#### [What you should do]
Reproduce the following entries line for line, without any change, and omit the pictures from your answer.

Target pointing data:
########################################

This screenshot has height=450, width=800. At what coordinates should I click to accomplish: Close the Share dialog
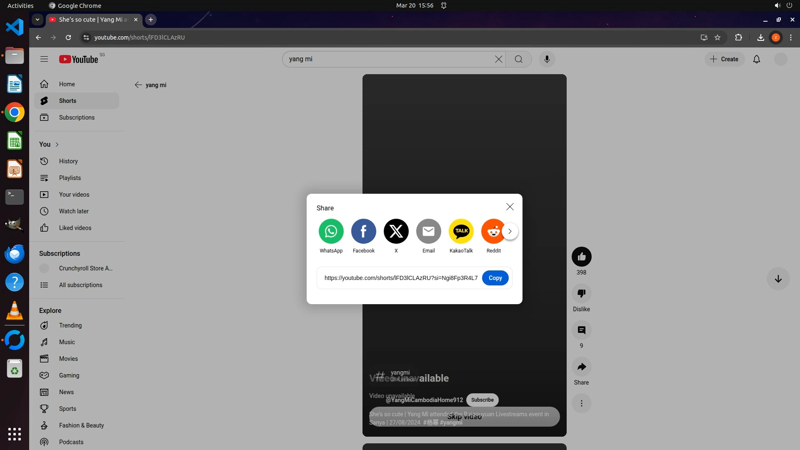click(510, 207)
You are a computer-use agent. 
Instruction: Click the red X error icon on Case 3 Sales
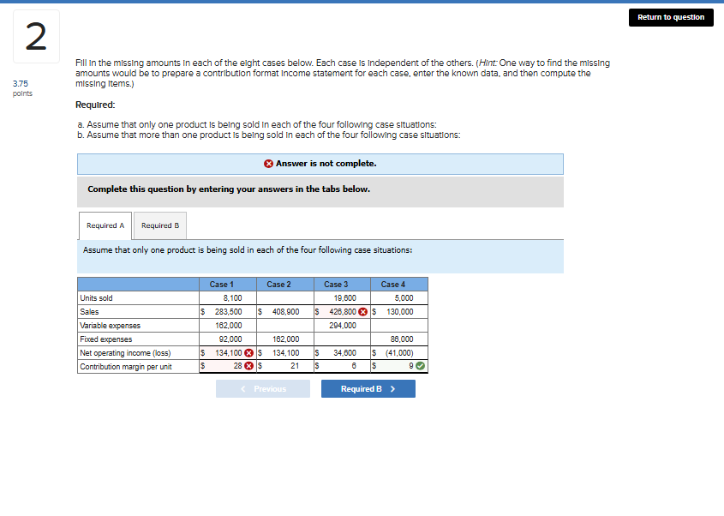pyautogui.click(x=362, y=311)
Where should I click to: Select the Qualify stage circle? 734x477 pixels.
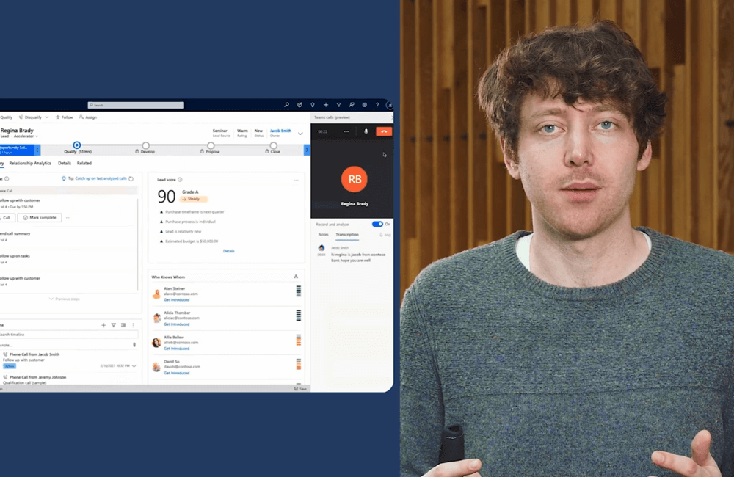pyautogui.click(x=77, y=145)
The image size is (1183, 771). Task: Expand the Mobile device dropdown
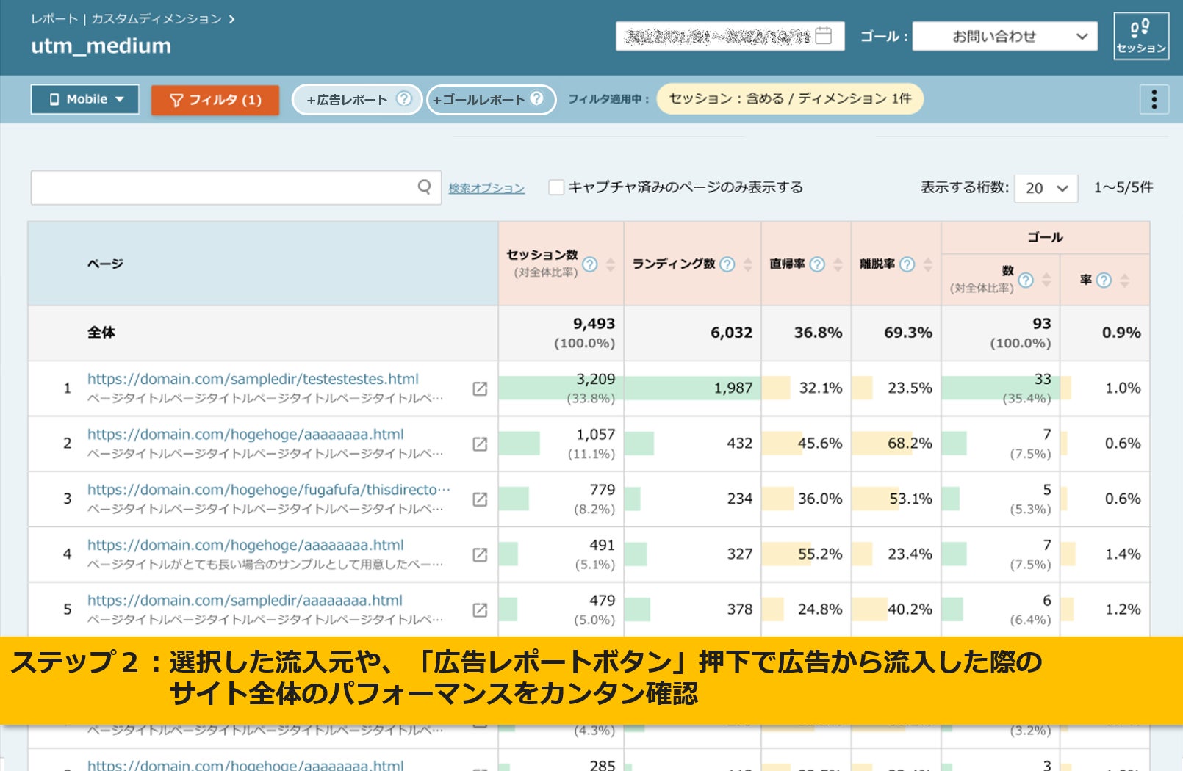coord(85,99)
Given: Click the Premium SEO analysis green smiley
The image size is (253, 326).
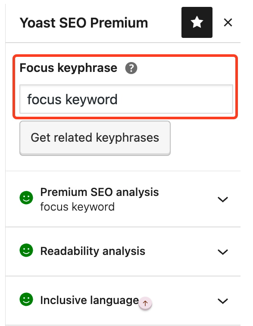Looking at the screenshot, I should tap(26, 198).
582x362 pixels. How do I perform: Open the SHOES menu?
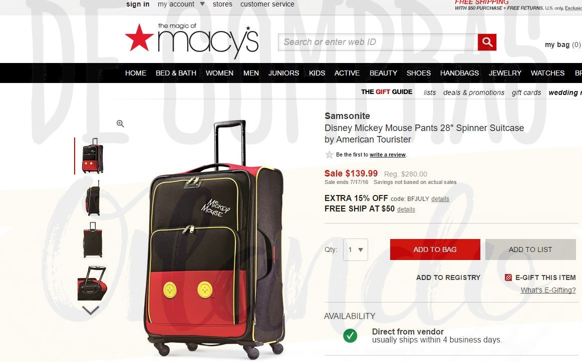pyautogui.click(x=419, y=73)
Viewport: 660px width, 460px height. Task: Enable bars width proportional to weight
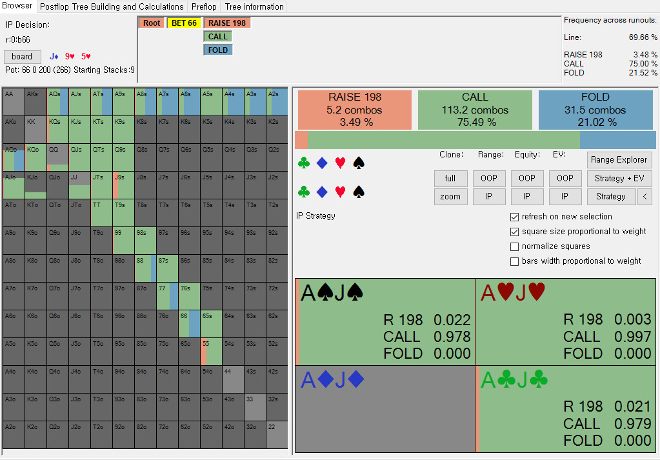click(x=514, y=261)
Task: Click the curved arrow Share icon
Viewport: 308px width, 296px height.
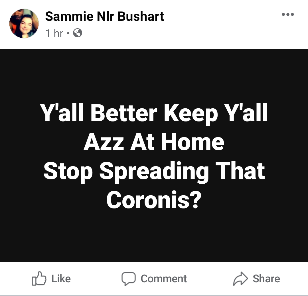Action: (240, 279)
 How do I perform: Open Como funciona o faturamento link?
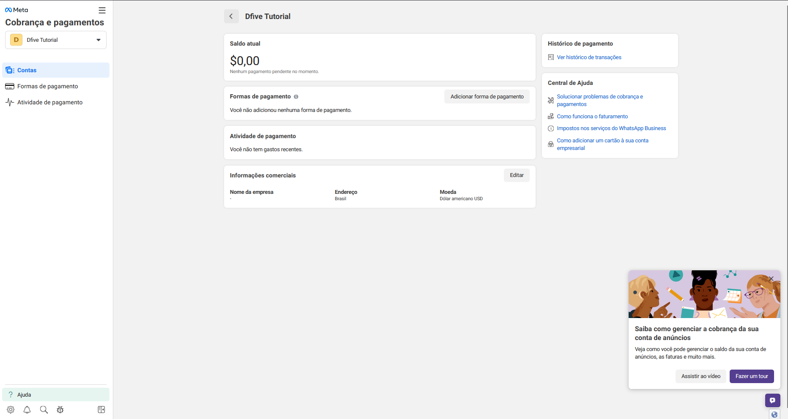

########################################

#### [Full response]
This screenshot has height=450, width=800. At what coordinates should I click to accomplish: Close the Share dialog
click(510, 207)
You are a computer-use agent. 
Instruction: Click the red X error icon on Case 3 Sales
pyautogui.click(x=362, y=311)
Where should I click to: Select the Qualify stage circle? 734x477 pixels.
pyautogui.click(x=77, y=145)
The image size is (1183, 771). Task: Expand the Mobile device dropdown
coord(85,99)
Given: Click the Premium SEO analysis green smiley
The image size is (253, 326).
Looking at the screenshot, I should tap(26, 198).
582x362 pixels. How do I perform: Open the SHOES menu?
pyautogui.click(x=419, y=73)
Viewport: 660px width, 460px height. Task: Enable bars width proportional to weight
click(x=514, y=261)
Task: Click the curved arrow Share icon
Viewport: 308px width, 296px height.
Action: (240, 279)
 How do I perform: Open Como funciona o faturamento link?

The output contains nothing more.